**Data extracts**
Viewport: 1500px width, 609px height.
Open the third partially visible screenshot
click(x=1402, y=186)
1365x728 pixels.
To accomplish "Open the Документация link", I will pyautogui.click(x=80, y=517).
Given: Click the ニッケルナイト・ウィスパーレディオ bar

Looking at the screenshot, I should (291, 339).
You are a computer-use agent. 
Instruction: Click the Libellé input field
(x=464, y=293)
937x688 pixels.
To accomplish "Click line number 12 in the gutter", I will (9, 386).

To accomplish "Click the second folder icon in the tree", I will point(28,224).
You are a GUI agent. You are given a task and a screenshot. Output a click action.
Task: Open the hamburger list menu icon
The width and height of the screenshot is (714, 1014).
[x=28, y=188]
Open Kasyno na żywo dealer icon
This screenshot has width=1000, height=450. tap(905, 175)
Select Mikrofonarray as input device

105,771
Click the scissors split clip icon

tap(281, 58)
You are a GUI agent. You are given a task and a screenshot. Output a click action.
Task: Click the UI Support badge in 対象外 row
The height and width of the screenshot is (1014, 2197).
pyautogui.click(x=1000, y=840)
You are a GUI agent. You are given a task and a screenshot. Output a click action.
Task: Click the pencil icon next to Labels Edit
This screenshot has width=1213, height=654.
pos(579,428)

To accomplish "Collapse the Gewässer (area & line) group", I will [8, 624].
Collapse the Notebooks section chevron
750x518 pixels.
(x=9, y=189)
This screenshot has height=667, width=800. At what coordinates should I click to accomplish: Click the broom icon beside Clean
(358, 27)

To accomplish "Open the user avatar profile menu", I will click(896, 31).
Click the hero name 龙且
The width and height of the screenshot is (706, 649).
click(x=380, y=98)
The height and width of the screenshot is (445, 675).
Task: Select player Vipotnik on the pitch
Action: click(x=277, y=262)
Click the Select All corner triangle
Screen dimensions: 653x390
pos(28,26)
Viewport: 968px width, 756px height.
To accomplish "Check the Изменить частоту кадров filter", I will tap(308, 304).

**What you will do**
Extract, from the material above, each line holding the word "menu".

**Solution**
Task: Open the hamburger list menu icon
To accomplish "Open the user avatar profile menu", I will click(896, 31).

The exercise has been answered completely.